Optimizing personalized group-relative policies for heterogeneous preference adjustment

Machine Learning


Despite their sophisticated general-purpose capabilities, large-scale language models (LLMs) often fail to adapt to diverse individual preferences. This is because standard post-training techniques, such as reinforcement learning with human feedback (RLHF), are optimized for a single global objective. Group Relative Policy Optimization (GRPO) is a widely adopted on-policy reinforcement learning framework, but its group-based normalization implicitly assumes that all samples are interchangeable, and personalized settings also inherit this restriction. This assumption confounds the reward distributions of different users and systematically biases learning towards dominant preferences while suppressing minority signals.
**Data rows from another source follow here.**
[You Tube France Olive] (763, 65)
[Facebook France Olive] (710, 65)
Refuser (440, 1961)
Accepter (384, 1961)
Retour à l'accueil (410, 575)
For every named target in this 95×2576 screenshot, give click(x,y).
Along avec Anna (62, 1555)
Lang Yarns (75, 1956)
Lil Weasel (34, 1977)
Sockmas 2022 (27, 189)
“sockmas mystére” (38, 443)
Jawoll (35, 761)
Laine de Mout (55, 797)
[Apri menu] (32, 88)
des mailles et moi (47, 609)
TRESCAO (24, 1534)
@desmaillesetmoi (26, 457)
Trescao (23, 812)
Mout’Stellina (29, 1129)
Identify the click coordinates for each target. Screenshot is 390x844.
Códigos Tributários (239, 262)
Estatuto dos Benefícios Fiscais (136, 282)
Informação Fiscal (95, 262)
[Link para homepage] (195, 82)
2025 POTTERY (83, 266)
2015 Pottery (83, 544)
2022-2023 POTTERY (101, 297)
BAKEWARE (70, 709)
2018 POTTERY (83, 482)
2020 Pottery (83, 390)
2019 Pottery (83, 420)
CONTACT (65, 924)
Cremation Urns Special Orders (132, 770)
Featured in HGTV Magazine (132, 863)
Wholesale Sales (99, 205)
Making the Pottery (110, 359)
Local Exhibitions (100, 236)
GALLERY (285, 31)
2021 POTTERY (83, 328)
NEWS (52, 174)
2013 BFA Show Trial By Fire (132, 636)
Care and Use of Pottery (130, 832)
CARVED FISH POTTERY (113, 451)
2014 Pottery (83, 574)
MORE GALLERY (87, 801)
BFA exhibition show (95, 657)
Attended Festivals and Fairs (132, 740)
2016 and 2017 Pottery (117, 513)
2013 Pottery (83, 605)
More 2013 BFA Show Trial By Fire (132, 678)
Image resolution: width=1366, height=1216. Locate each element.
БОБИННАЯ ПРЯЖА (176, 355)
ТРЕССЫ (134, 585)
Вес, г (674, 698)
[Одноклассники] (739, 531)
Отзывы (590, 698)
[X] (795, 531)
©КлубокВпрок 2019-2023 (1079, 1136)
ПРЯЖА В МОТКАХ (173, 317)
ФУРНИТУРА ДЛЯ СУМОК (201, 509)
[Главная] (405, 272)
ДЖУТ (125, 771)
To address this, we introduce Personalized GRPO (P-GRPO), a novel adjustment framework that decouples benefit estimation from immediate batch statistics. By normalizing benefits against preference group-specific reward histories rather than co-generational groups, P-GRPO preserves the contrasting signals needed to learn individual preferences. We evaluated P-GRPO across a variety of tasks and found that it consistently achieved faster convergence and higher reward than standard GRPO, thereby improving its ability to recover and adjust disparate preference signals. Our results demonstrate that considering reward heterogeneity at the optimization level is essential to building models that faithfully fit diverse human preferences without sacrificing general performance.